Published
I work in the ER at my facility. Recently there has been 2-3 nurses that were caught stealing narcotics. Usually my radar is pretty good when I come across someone who might "dabble a little in drugs". Well the last nurse that was caught totally blew me out the water. I never expected her to steal narcs (IV Dilaudid). Another nurse caught her in the act and she was immediately escorted into the DON office with the other Charge Nurses. She was given a choice to leave the ER and go directly to a Rehab facility or be reported to the nursing board and lose her license(the way the rumor was explained). It was told she went to rehab that very day.
Have any of you experienced a large amount of your nurses that you work with getting caught stealing narcs, if so, what drug of choice did they steal?
Several months ago, I did one of the hardest things I ever had to do. I reported my nurse manager, who I also considered a friend (we had spent time together outside of work and our children had overnight stays with each other) , for suspicion of diverting narcotics . I had proof of at least illegal documentation. She had "wasted" many, many narcotics and given regularly the max amount of prn narcotics to several of our residents that I rarely gave these meds too. When she "wasted" these meds, nobody else signed for them. I'm talking more than 10 0r 15 times over a couple of months. She was best friends with our then DON. She did not get disciplined. Instead, the DON told her that I reported her. My life was a living hell for several weeks until my NM decided to "forgive me." I thought about quitting many times, but fortunately for me, a new DON and NM are now in place and I know that if I were to have to do the same thing, it would be an entirely different story.
Well, Lisa - I am proud of you. It takes a great deal of intestinal fortitude to step up and do what you did. You probably saved the nurses life, and poss patients. Kudos to you!!!
Anne, RNC:bowingpur
You all here are inspiring with your strength and fortatude. Not that I wouldn't turn someone in but I think that I normally don't see this problem when its in front of my face. Like others have said, I've had a couple of co-workers who were either terminated or asked to resign due to diversion and I never saw it coming. Maybe I'm just overworked and don't pay attention or am overly optamistic and think the best of people when I shouldn't.
Thanks for clarifying that. You mean patients who need pain medication aren't getting it? That sounds horrible. It is amazing what addiction can drive someone to do.
It doesn't always mean the pt's were not getting their meds. A lot of times you have "waste" (leftover amounts) and that can be easy to divert.
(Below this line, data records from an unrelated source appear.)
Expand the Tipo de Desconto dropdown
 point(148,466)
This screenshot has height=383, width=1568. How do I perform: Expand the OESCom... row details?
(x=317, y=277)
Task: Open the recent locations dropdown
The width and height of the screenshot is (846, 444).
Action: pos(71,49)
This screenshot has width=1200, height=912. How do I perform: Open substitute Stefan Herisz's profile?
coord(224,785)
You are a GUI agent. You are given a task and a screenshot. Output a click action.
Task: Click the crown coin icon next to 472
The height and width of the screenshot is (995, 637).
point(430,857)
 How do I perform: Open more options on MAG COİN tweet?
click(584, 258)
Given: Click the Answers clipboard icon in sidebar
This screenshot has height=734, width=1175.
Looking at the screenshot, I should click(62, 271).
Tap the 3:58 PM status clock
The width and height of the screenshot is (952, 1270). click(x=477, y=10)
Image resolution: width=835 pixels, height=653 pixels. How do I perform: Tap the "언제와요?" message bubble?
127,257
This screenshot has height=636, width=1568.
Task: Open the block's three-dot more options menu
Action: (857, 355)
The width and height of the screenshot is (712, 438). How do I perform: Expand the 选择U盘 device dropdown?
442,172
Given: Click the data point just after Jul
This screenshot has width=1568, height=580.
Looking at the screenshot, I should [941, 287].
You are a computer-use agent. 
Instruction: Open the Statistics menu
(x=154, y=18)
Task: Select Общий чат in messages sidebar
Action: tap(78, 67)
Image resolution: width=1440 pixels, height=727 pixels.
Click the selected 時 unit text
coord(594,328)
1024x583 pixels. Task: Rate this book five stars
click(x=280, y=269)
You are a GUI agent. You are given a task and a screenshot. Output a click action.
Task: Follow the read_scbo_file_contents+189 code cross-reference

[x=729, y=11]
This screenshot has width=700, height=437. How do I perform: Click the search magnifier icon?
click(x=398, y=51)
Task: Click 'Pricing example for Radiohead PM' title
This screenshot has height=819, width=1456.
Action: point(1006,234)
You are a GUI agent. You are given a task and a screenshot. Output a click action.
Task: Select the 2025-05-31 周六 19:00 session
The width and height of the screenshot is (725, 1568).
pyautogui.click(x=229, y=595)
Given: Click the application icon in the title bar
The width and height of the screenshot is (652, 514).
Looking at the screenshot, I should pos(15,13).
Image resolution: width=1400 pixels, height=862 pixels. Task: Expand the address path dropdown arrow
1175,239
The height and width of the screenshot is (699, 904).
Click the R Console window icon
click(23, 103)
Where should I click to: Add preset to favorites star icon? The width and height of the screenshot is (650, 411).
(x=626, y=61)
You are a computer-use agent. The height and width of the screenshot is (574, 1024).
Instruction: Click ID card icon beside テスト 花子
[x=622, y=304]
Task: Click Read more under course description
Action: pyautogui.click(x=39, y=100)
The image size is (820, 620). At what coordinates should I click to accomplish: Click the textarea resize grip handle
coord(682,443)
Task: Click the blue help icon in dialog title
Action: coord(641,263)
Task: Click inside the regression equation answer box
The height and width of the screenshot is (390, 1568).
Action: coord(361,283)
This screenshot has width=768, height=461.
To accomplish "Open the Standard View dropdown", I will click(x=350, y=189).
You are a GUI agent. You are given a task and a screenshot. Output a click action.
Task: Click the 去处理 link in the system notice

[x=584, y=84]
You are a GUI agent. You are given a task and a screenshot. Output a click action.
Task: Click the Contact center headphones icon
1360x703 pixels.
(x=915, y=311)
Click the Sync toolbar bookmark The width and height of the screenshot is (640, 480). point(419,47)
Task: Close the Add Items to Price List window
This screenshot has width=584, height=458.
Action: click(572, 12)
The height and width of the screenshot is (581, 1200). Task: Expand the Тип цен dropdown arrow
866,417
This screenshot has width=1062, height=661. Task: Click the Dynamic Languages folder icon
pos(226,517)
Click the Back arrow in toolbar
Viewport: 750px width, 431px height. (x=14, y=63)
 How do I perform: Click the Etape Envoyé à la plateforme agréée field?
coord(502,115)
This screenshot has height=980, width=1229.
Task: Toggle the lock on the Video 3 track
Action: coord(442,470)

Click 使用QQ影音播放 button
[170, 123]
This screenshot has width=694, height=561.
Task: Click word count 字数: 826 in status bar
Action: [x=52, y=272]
For anyone who has lived through addiction, it is not as easy as it would seem. Not to be making excuses (because in reality, there are none), my problem startes with insomnia. I would medicate to try to sleep. I was working nights in ICU, and was simply unable to turn my brain off to get some sleep. I have now been sober for five years, and I wish that I had never got myself into this situation. This is a widespread problems with widespread reasons. Nothing validates this behavior, but please try to have a little compassion!
In my second placement someone hid a lot of tramadol in a bag under the nursing desk, though didn't have a chance to take it.It made Tramadol a CD and the staff suspious of each other for weeks after.
No one found out who or why.
Sweet mystery of life.
What? That is truly bizarre! I've never heard of anyone using tramadol to get 'high'. It's mood-altering characteristics are similar to that of a Flintstone's vitamin. Honestly, a doctor prescribed tramadol for a dislocated shoulder I had a while back and I ended up throwing the majority of them in the trash! IMHO, it does very little to reduce pain and nothing to alter mood. LOL, my dog has a bottle of tramadol in our cupboard for arthritic hip pain. I don't see it helping him much, either. Maybe this nurse thought they were getting something else?
BTW, we just lost a nurse a short while back for stealing vicodin and fentanyl. Sad story, new nurse, too. She was removing fentanyl patches off patients and CHEWING ON THEM! Addiction sure is an ugly beast!
lisamc1RN, LPN
943 Posts
Several months ago, I did one of the hardest things I ever had to do. I reported my nurse manager, who I also considered a friend (we had spent time together outside of work and our children had overnight stays with each other) , for suspicion of diverting narcotics . I had proof of at least illegal documentation. She had "wasted" many, many narcotics and given regularly the max amount of prn narcotics to several of our residents that I rarely gave these meds too. When she "wasted" these meds, nobody else signed for them. I'm talking more than 10 0r 15 times over a couple of months. She was best friends with our then DON. She did not get disciplined. Instead, the DON told her that I reported her. My life was a living hell for several weeks until my NM decided to "forgive me." I thought about quitting many times, but fortunately for me, a new DON and NM are now in place and I know that if I were to have to do the same thing, it would be an entirely different story.